Member of the Uttar Pradesh legislative assembly
- Incumbent
- Assumed office 2017
- Preceded by: Sudesh Sharma
- Constituency: Modinagar, Uttar Pradesh

Personal details
- Party: Bharatiya Janata Party

= Manju Shiwach =

Indian politician

Manju Shiwach (born 1963) is an Indian politician from Uttar Pradesh. She was a two-time member of the 17th Legislative Assembly of Uttar Pradesh of India.

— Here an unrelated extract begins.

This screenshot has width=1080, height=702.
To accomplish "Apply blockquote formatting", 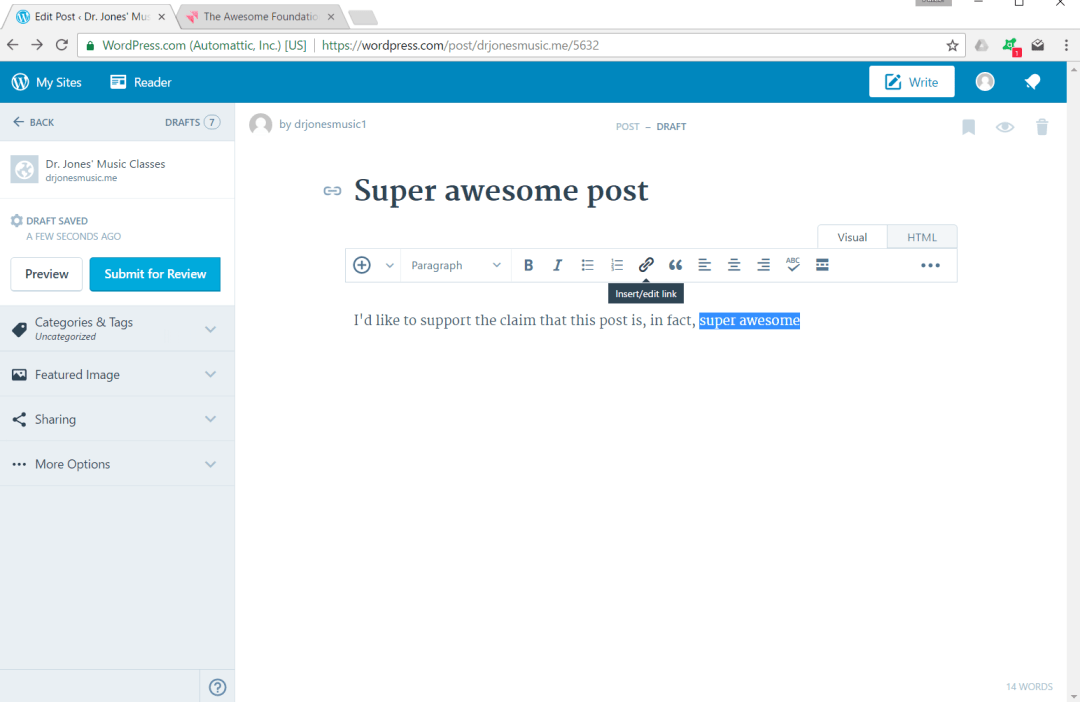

== Early life and education ==
Shiwach is from Uttar Pradesh. She did her medical education at Meerut University in 1987. Apart from her MBBS, she also did a Diploma in Obstetrics and Gynecology, also from Meerut University in 1992 and she is practices as a gynaecologist. Her husband Devendra Shiwach is also a doctor.

== Career ==
Shiwach first won the 2017 Uttar Pradesh Legislative Assembly election from the Modinagar Assembly constituency in Ghaziabad district of Uttar Pradesh representing the Bharatiya Janata Party. She polled 1,08,631 votes and defeated her nearest rival, Wahab Chaudhary of the Bahujan Samaj Party by a margin of 66,582 votes. She retained the seat for the BJP winning the 2022 Uttar Pradesh Legislative Assembly election where she polled 1,13,349 votes and defeated Sudesh Sharma of RLD by a margin of 34,619 votes.